Les fautes de la victime justifient une réduction ou une exclusion de son droit à indemnisation lorsqu’elles ont contribué à la réalisation de son préjudice ou lorsqu’elles sont à l’origine de son préjudice.
En l’espèce, et tel que cela ressortait du jugement au fond réouvrant les débats en date du 09 mai 2022, si M. [P] soutient avoir été victime d’un accident de la circulation causé par M. [N], force est de constater qu’il ne produit aucun élément à l’appui de cette affirmation, n’ayant communiqué au stade de son assignation qu’un article de journal ne mentionnant aucunement le nom des protagonistes. Le reste des pièces versées ne sont que des pièces médicales correspondant au préjudice qu’il dit avoir subi, ainsi qu’un courriel envoyé par le conseil du demandeur à l’assureur de M. [N], sans réponse de sa part.

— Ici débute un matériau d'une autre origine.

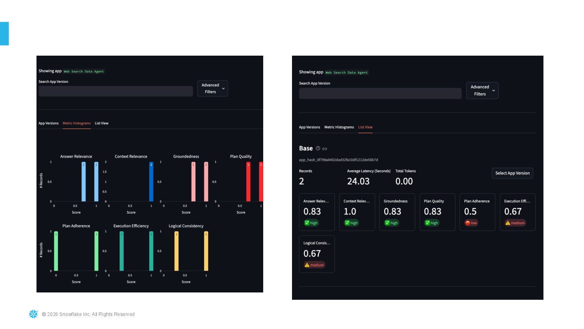Screen dimensions: 584x329
Task: Click the link icon beside Base heading
Action: pos(324,149)
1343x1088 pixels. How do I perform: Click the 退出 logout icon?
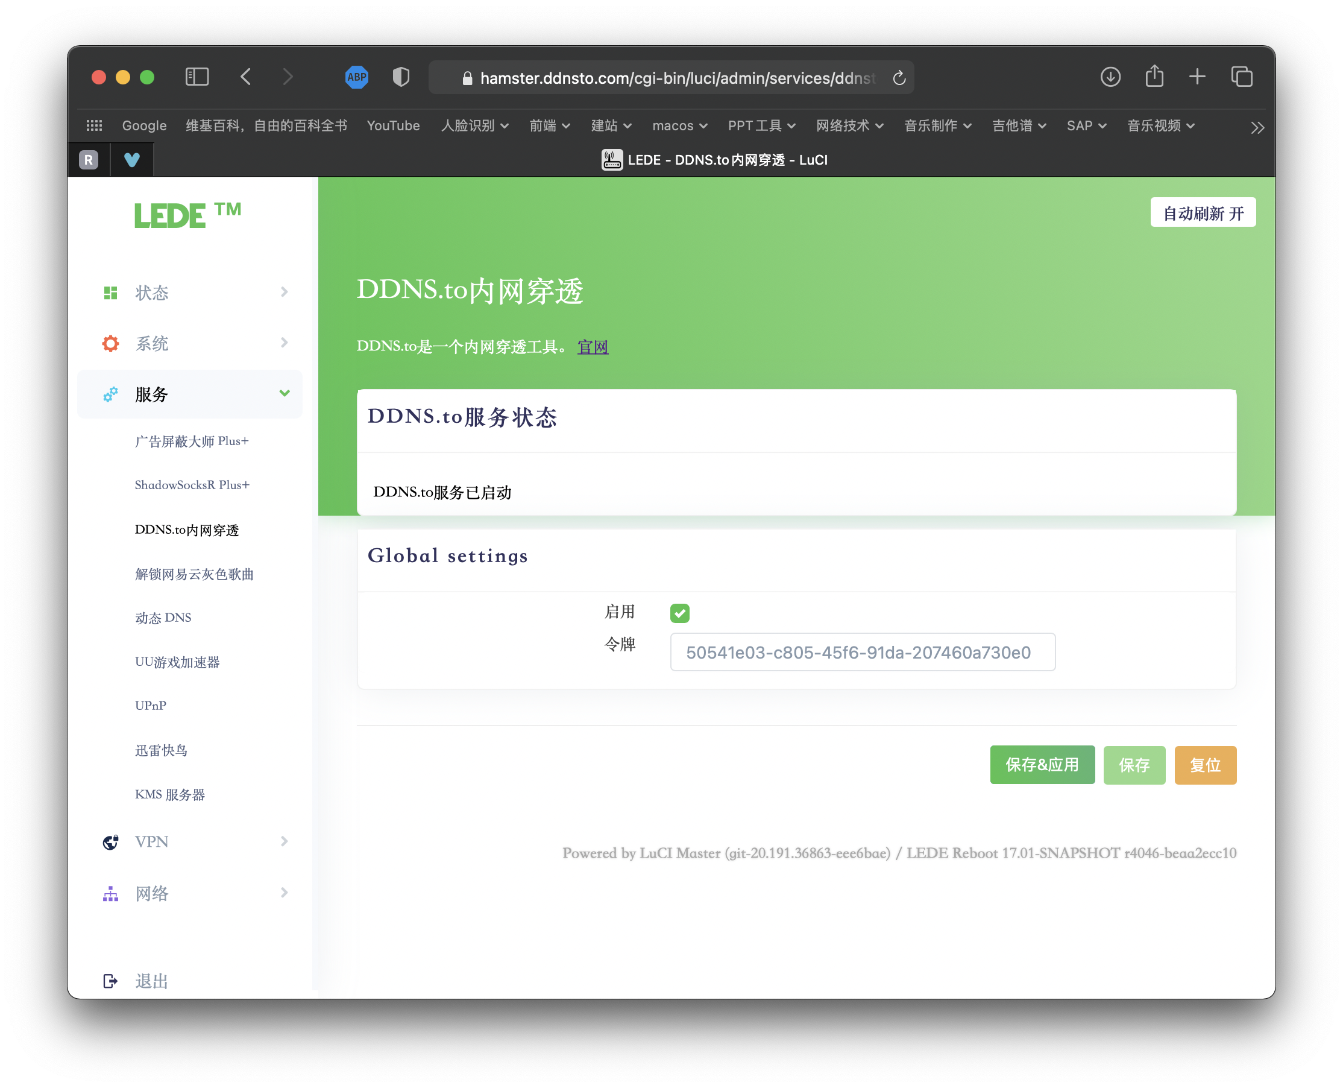coord(110,980)
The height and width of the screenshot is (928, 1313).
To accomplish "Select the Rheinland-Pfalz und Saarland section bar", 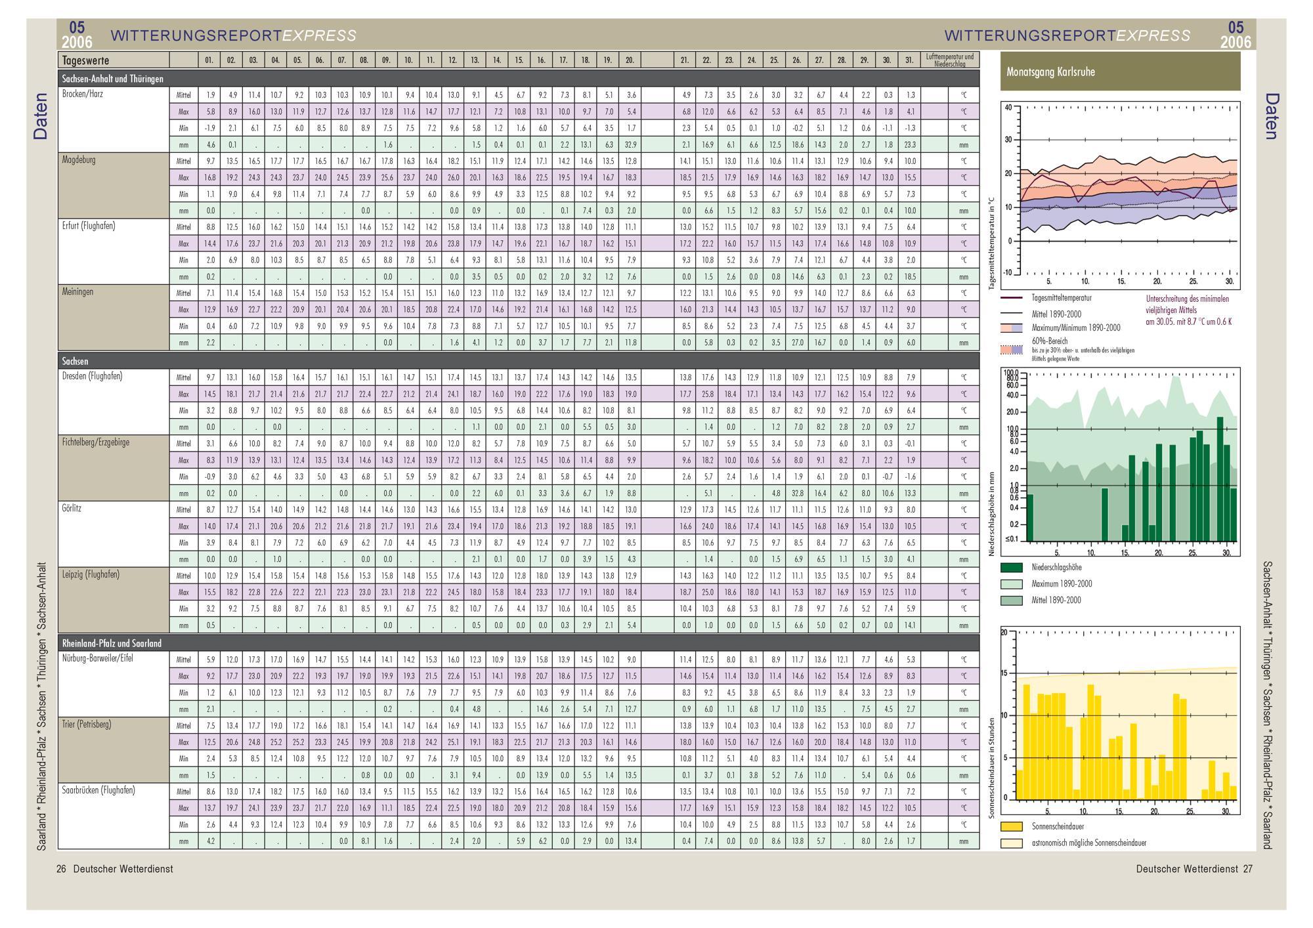I will (x=519, y=643).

En conséquence, la preuve de l’implication du véhicule conduit par M. [N], qui serait assuré par PROTEC BTP, n’étant pas rapportée, M. [P] sera débouté de l’intégralité de ses demandes afférentes à l’indemnisation de son préjudice.
Sur les autres dispositions du jugement
Au regard du rejet de l’intégralité de ses demandes, M. [P] conservera la charge des dépens de l’instance ainsi que les frais non compris dans les dépens et faisant l’objet d’une demande au titre de l’article 700 du code de procédure civile.
PAR CES MOTIFS :
Le Tribunal,
CONSTATE le caractère non contradictoire des pièces numérotées 17 à 20 produites par M. [P] dans le dossier de plaidoirie pour défaut de signification ;
DEBOUTE M. [P] de l’intégralité de ses demandes ;
DIT que M. [P] conservera la charge des dépens de l’instance ;
Le jugement a été signé par Rebecca DREYFUS, président, et Elisabeth LAPORTE, greffier.